[Stored dataset items]
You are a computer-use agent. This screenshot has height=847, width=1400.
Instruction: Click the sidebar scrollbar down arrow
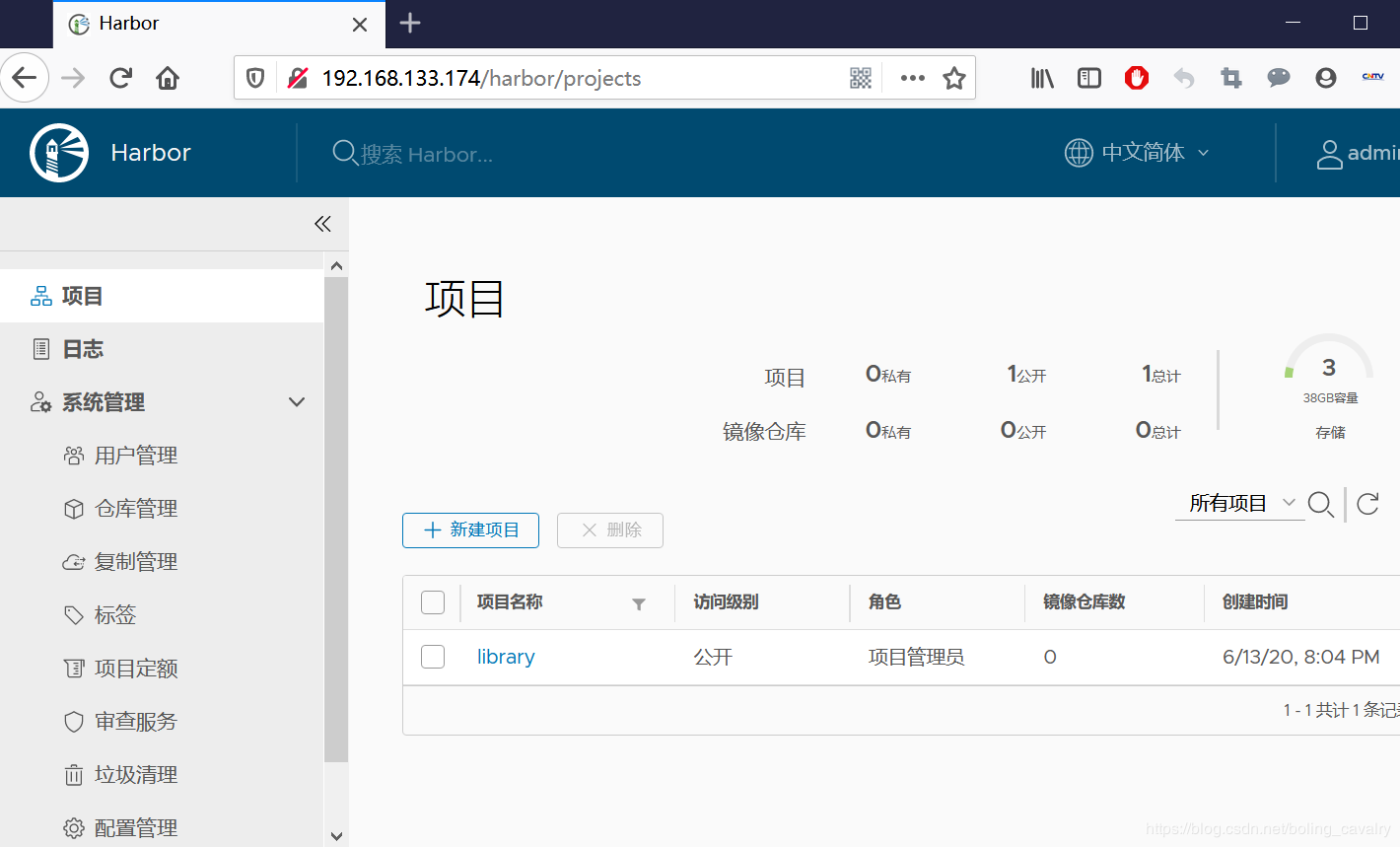coord(336,835)
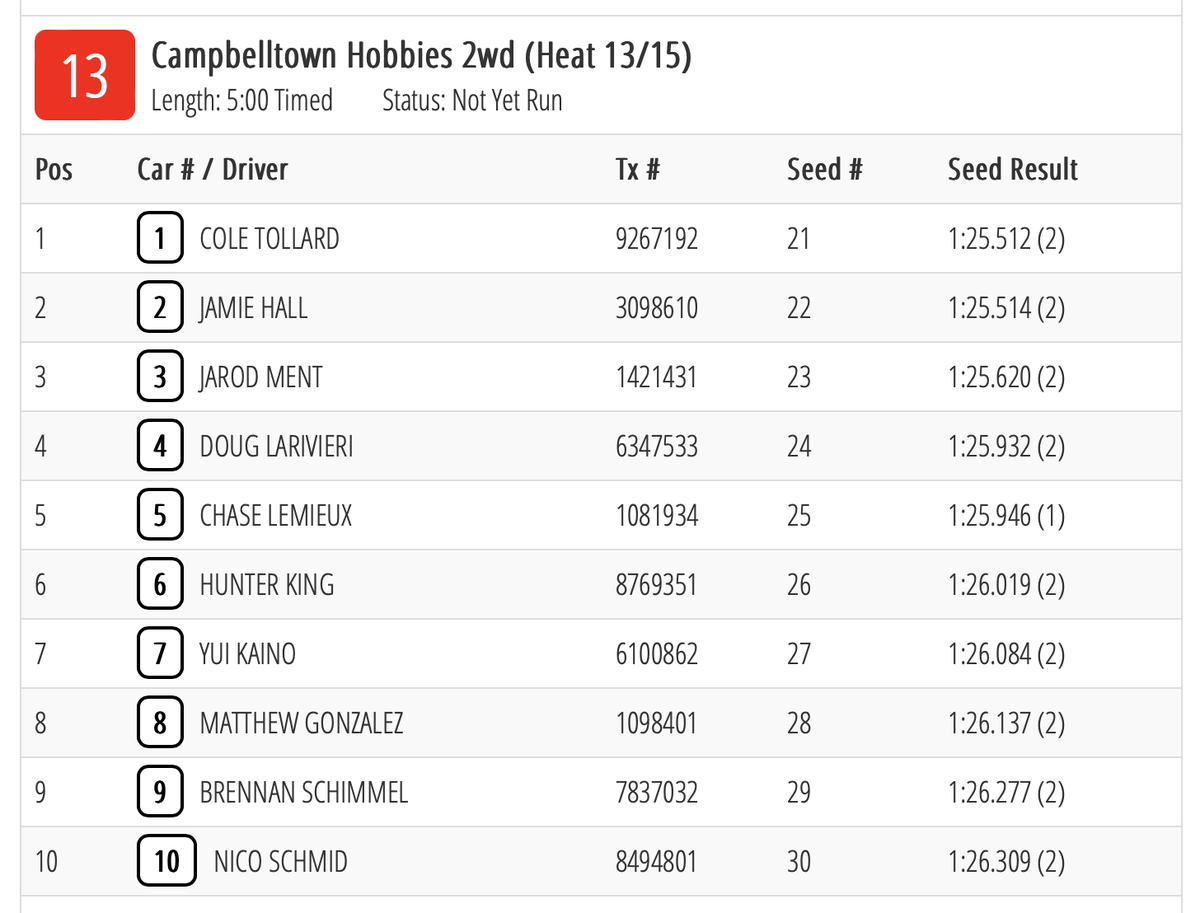Click car number 2 badge
Screen dimensions: 1200x913
(160, 308)
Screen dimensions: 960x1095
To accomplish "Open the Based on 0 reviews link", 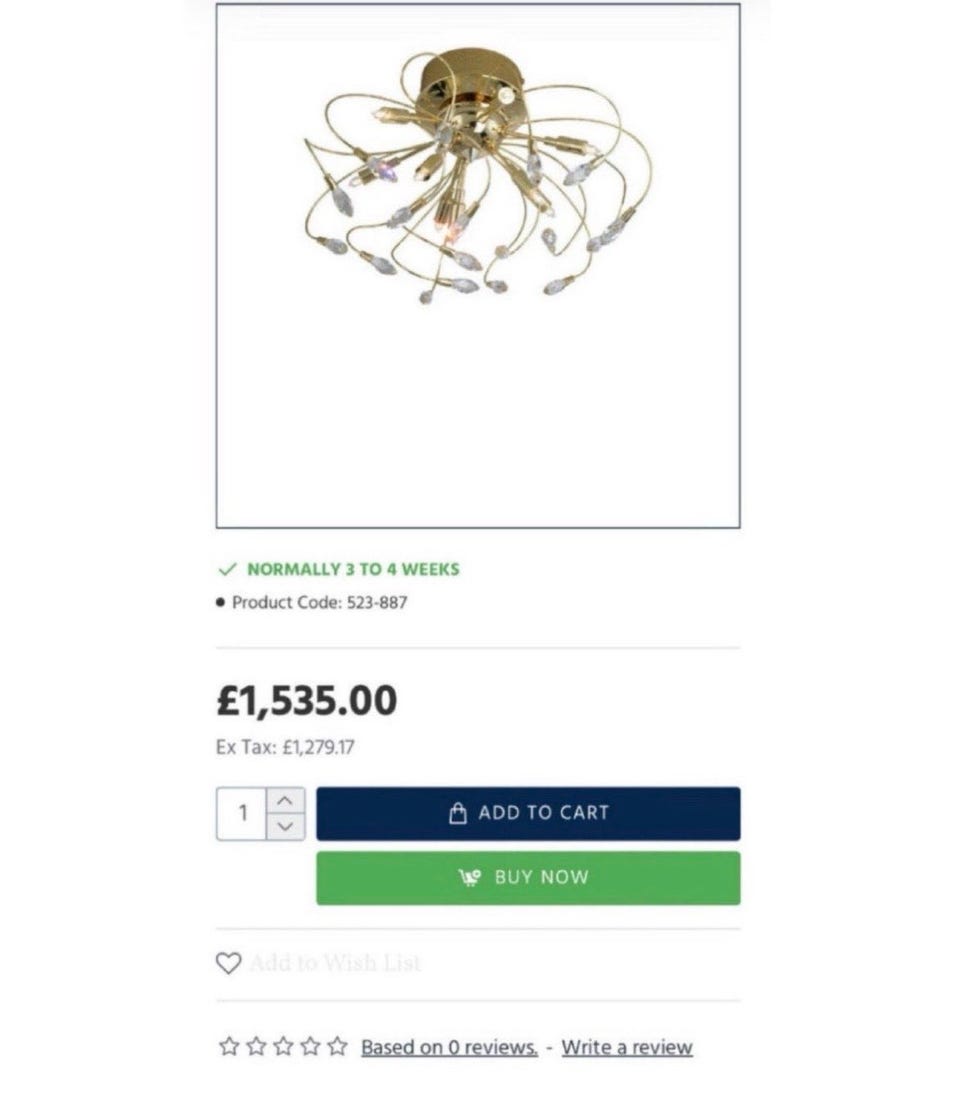I will coord(449,1047).
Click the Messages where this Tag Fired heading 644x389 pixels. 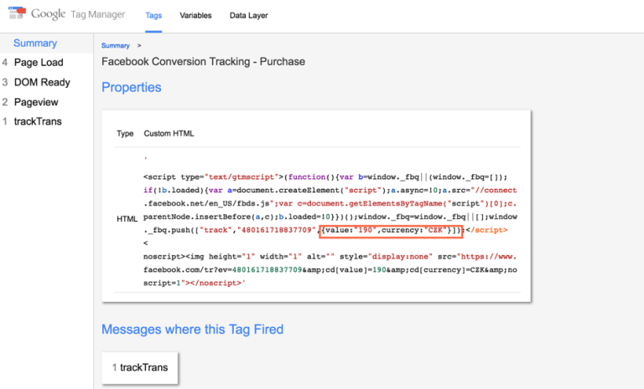[x=192, y=329]
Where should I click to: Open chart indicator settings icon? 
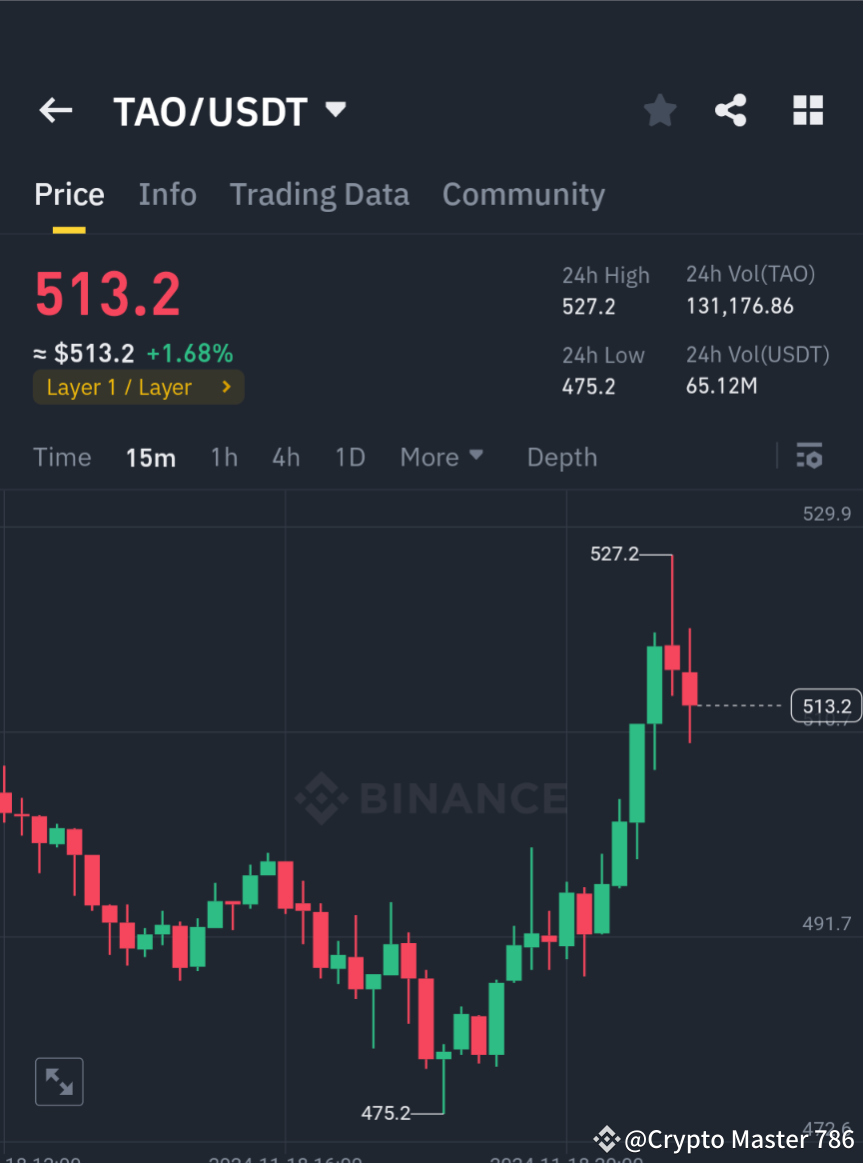[809, 456]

*Your goal*: Set down word for word every line from the one containing "Where should I" through the last line of the records above, both ends included. Leave out the pictures.

*Exercise output*:
Where should I click to: Open chart indicator settings icon? 
[809, 456]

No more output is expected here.